## AIM OF THE TASK
Please quote the entries from the line containing "Click the faint copy icon behind the terminal" through the line containing "(x=909, y=184)", both included, and leave out the pictures.

## EXTRACTED RECORDS
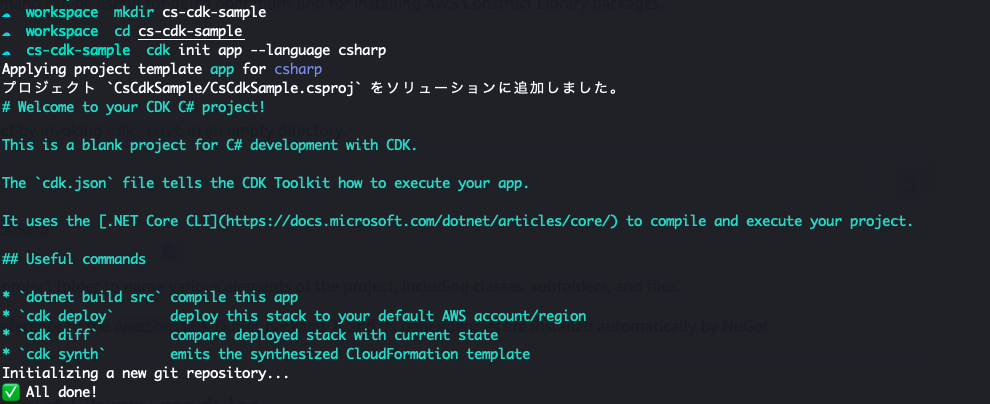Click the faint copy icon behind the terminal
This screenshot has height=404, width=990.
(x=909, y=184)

* * *

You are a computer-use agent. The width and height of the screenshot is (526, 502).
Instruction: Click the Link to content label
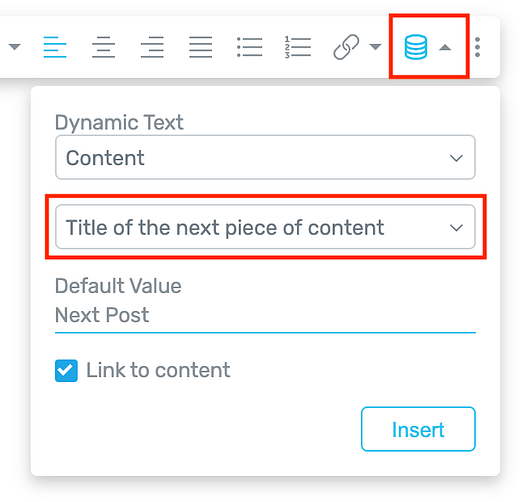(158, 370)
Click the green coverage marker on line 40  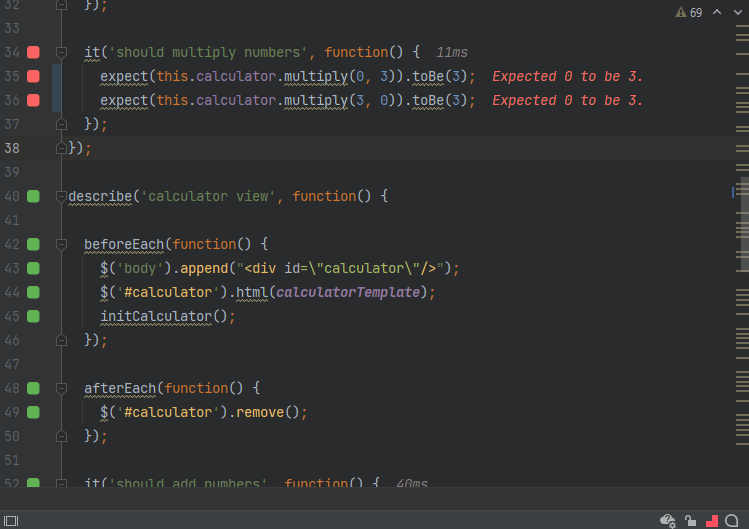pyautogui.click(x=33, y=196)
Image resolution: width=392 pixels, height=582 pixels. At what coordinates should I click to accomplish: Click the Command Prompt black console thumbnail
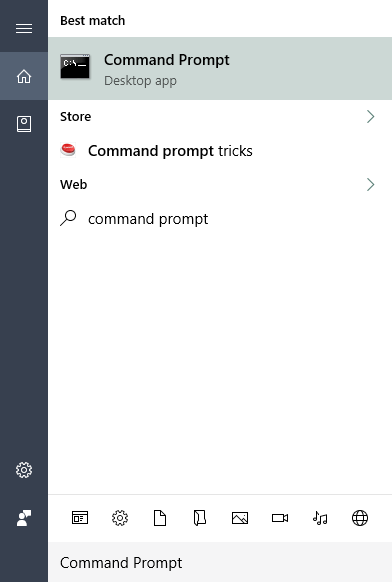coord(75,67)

...

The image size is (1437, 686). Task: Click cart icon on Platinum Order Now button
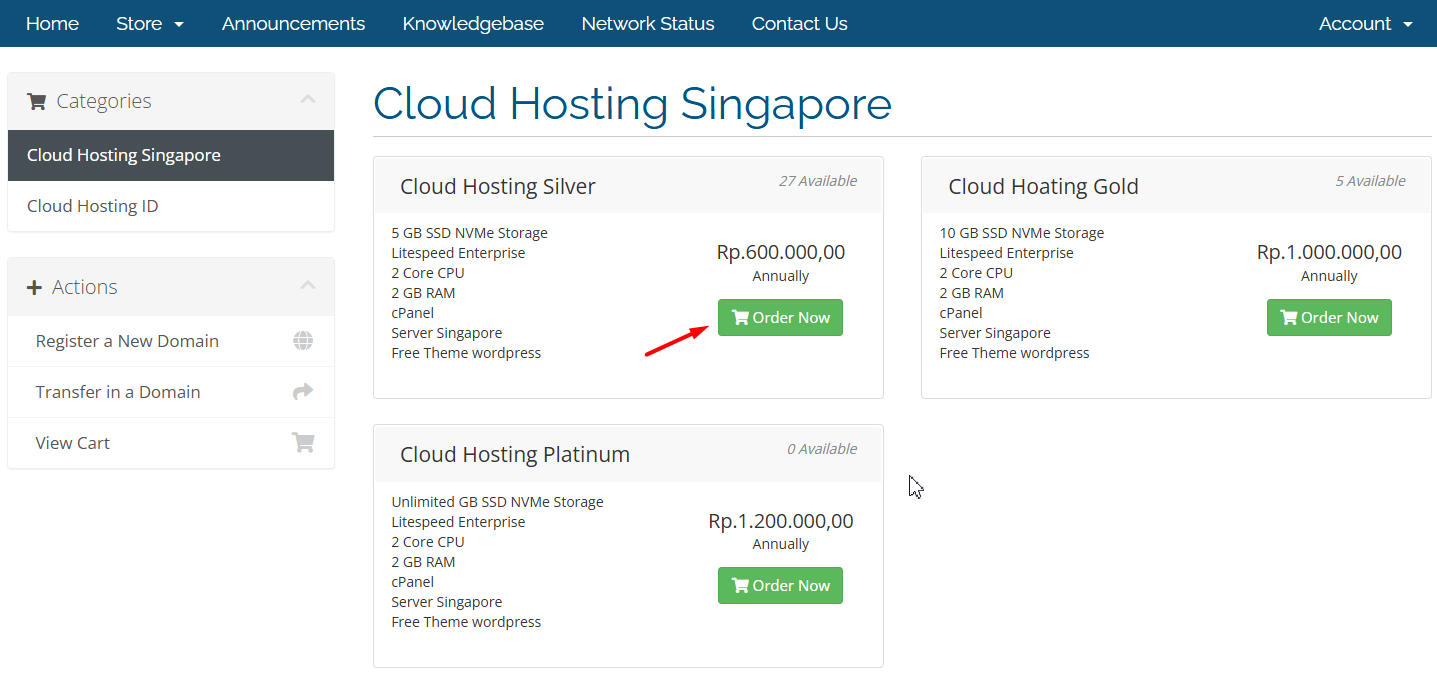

## COMPLETE ANSWER
Click the faint copy icon behind the terminal
This screenshot has height=404, width=990.
(x=909, y=184)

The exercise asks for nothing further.